**EXERCISE MATERIALS**.
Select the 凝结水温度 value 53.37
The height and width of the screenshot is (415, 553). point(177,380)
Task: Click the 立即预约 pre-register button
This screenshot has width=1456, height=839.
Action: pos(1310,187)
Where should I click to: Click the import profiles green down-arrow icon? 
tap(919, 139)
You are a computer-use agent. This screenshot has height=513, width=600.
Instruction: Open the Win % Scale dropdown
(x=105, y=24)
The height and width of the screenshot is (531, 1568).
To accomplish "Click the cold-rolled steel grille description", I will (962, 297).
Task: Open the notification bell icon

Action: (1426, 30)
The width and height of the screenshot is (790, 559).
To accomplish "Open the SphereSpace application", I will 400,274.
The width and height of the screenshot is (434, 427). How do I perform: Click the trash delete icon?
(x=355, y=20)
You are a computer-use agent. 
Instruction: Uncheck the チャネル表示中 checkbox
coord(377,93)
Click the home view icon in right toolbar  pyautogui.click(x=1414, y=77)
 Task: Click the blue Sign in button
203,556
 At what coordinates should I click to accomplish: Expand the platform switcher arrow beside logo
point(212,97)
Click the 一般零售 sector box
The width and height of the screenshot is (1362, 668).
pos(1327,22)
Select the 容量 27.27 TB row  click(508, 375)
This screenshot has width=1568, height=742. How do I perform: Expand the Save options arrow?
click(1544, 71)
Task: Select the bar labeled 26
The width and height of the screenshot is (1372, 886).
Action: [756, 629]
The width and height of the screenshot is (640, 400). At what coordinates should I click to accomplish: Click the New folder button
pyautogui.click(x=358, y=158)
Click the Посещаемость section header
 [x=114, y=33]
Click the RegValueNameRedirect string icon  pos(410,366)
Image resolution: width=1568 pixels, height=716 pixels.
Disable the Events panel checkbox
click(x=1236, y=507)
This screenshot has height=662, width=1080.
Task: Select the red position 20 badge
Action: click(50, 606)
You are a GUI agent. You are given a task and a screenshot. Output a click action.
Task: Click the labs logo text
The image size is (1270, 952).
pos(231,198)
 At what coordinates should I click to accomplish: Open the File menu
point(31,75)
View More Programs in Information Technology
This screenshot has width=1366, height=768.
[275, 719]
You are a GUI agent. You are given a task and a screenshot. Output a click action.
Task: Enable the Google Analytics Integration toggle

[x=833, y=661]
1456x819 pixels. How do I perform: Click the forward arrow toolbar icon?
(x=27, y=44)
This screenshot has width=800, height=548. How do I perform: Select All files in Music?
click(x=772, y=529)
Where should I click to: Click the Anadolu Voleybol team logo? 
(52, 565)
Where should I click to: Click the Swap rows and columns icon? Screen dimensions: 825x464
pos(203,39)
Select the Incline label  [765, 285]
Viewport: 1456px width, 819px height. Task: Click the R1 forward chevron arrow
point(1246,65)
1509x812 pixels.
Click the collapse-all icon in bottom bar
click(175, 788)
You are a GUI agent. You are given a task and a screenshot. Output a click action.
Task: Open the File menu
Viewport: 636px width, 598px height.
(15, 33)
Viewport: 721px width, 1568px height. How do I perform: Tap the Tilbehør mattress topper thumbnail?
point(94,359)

**GIVEN INSTRUCTION**. Please identify each line of the listing above that contains the word "what" and copy those lines in full.

**WRITTEN ANSWER**.
 At what coordinates should I click to accomplish: Expand the platform switcher arrow beside logo
The width and height of the screenshot is (640, 400). At what coordinates should I click to accomplish: Click the New folder button
 At what coordinates should I click to accomplish: Open the File menu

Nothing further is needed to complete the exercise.